If you spend any amount of time online, you’ve probably heard of the term catfish or catfishing. No, we’re not talking about noodling for fish, we’re talking about the process of creating fake social media profiles and pretending you are somebody else in order to further your agenda with another person. Some people catfish in order to talk to the opposite sex, and others do it for more nefarious reasons, but the action of catfishing often has real victims, including the identity of the person whose real pictures or name is being used to create the fake profiles.
That’s what recently happened to Bobby Faerber, a professional photographer who was alerted by a friend that somebody was using his likeness and pictures online. The catfisher had created a profile on the dating site Plenty of Fish in order to seem more appealing to the opposite sex, and eventually the catfish attempted so solicit nude pictures from some of the women he had been talking to.
Upset that people may think that he was the one behind these crude requests, and the potential loss in business if people connected the fake profile to Faerber’s photography business, Faerber became a digital detective. Faerber took a number of screenshots and actually contacted the catfisher in order to see what kinds of things the fake Faerber was saying to women.

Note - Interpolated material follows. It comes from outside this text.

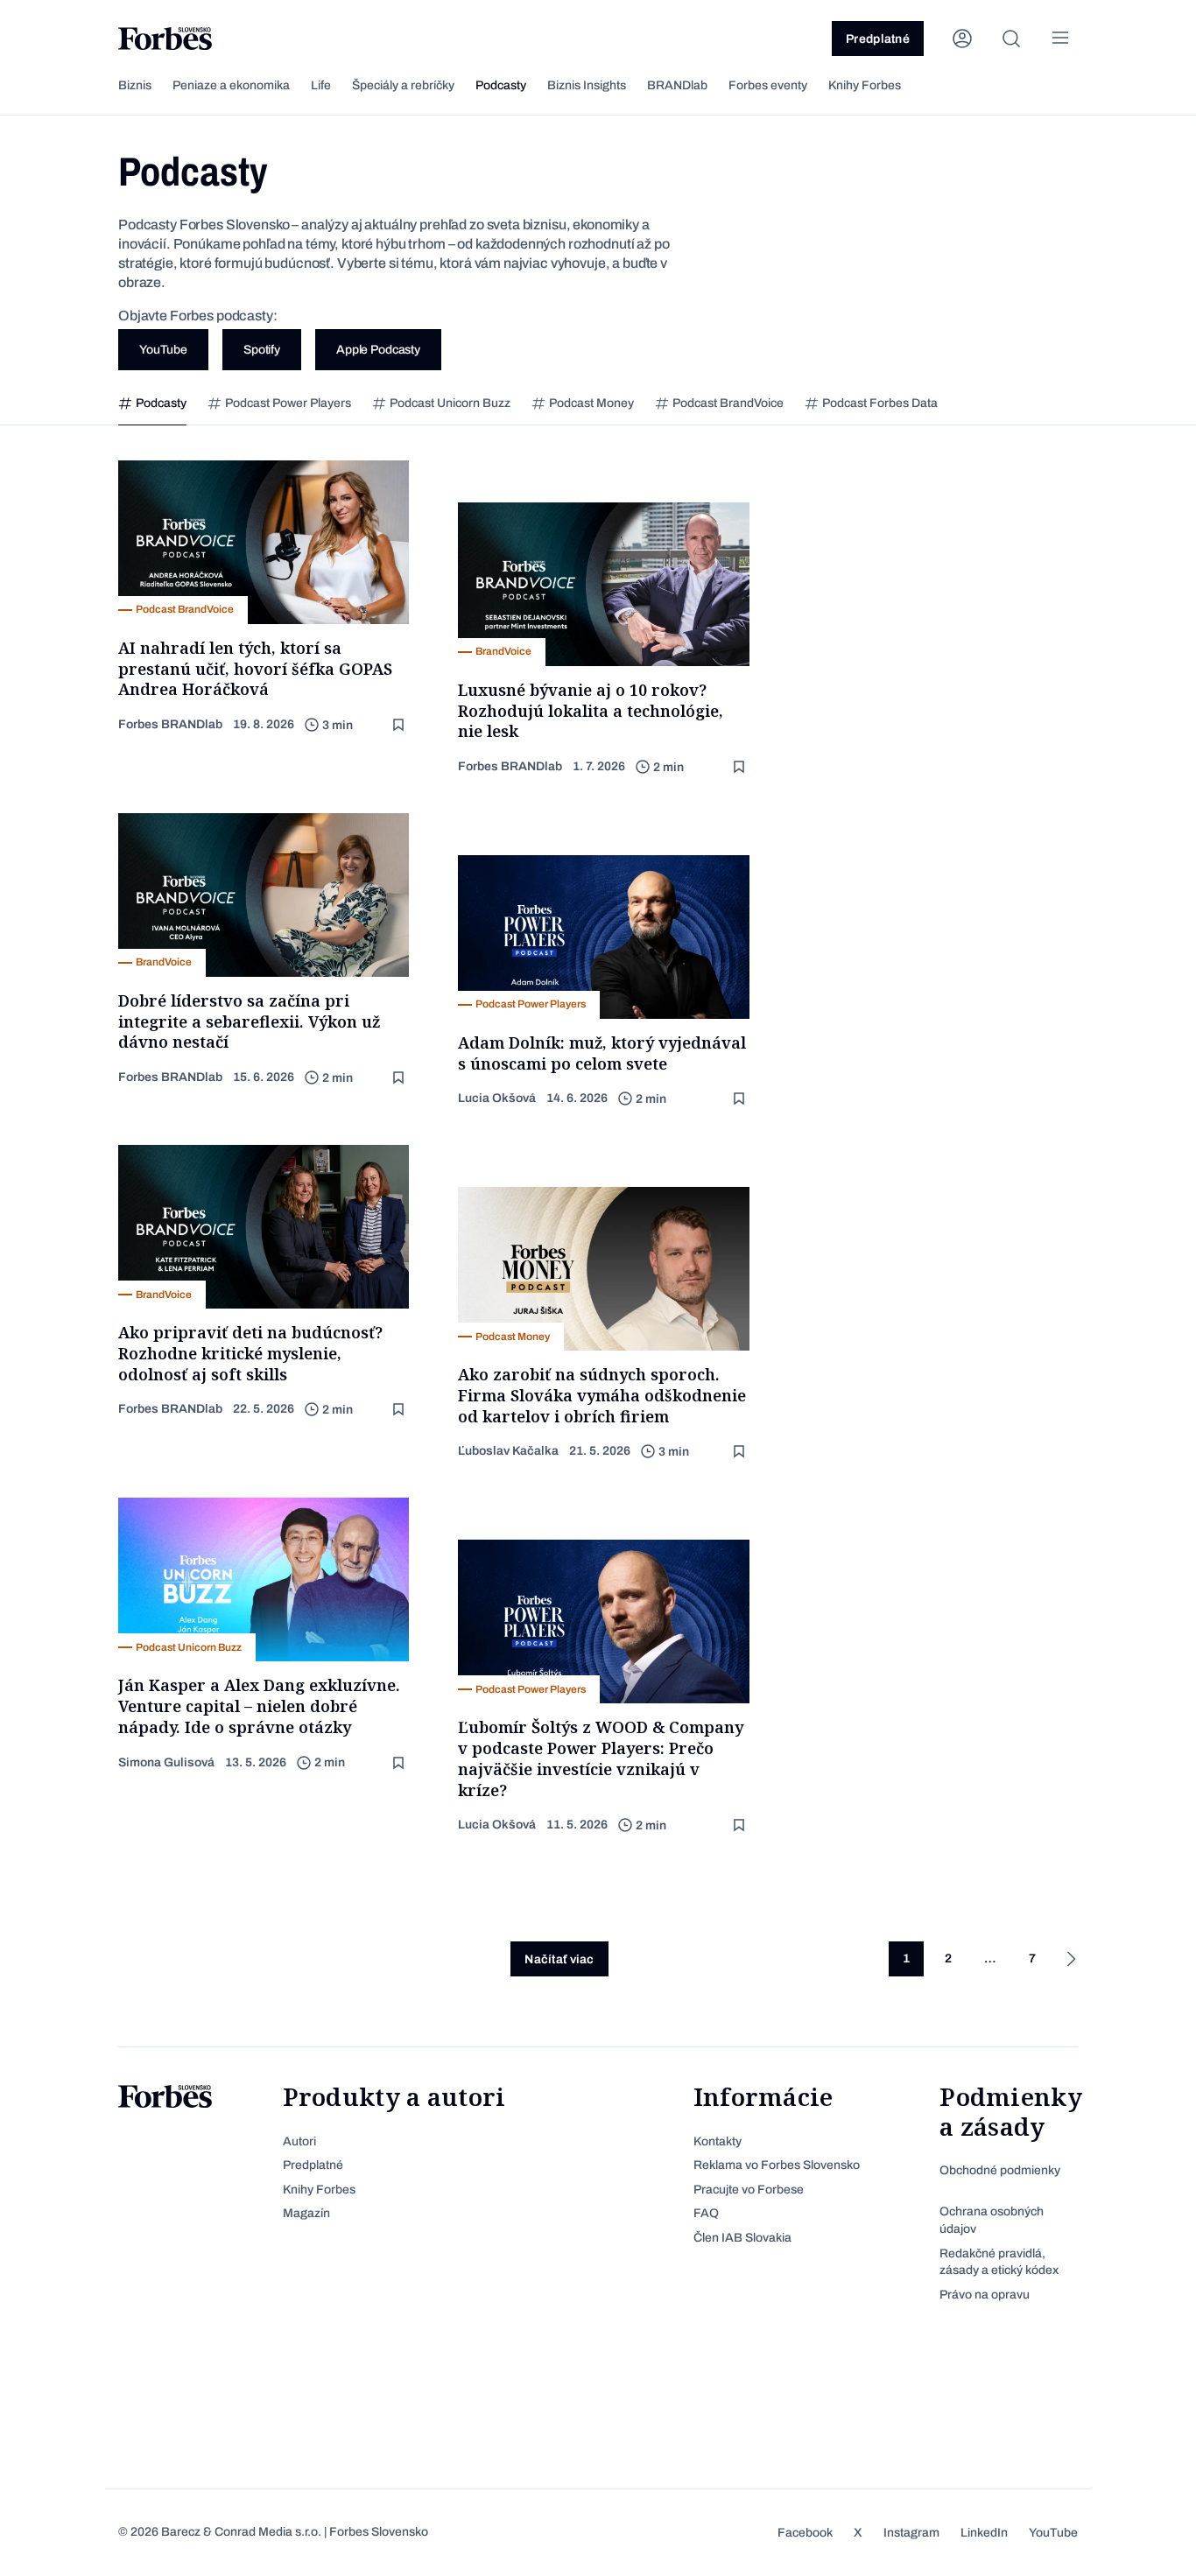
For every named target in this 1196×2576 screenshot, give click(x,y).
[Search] (1011, 38)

“It’s just super frustrating, seeing the things that he was saying to a potential person that he doesn’t know,” Faerber said of the conversation.”
Faerber took all this evidence, put it on a USB drive and turned it over to police. But one major issue still stood in the way of Faerber’s justice – Minnesota does not currently have any anti-catfishing laws.
Although they couldn’t charge the individual, who police later identified as Jesse Gullickson, 30, with a catfishing crime, they were able to bring charges of a lesser known statute called criminal defamation. Only 10 people in the entire state of Minnesota have been convicted of criminal defamation over the last five years. The criminal defamation law reads:
Whoever with knowledge of its false and defamatory character orally, in writing or by any other means, communicates any false and defamatory matter to a third person without the consent of the person defamed is guilty of criminal defamation and may be sentenced to imprisonment for not more than one year or to payment of a fine of not more than $3,000, or both.
A tearful Gullickson was convicted of criminal defamation, and the judge sentenced him to two years of probation. He was also ordered not to create any social media or dating profiles during that time. But in the wake of the conviction, legal minds are wondering if something aimed directly at catfishing needs to be on the books in Minnesota.
“As technology advances, it’s like the legislature is a little slow to catch up, and they don’t have laws in the books that are specifically for this crime, so you have to kind of see what fits,” said Brown County Attorney Chuck Hanson. “When you have to do sort of gymnastics to figure out what’s going to fit – you shouldn’t have to do that. There should be a law on the books that says this is illegal and this is the punishment.”
More states are adding anti-catfishing laws to the books, so it wouldn’t be surprising is Minnesota did the same in the not so distant future.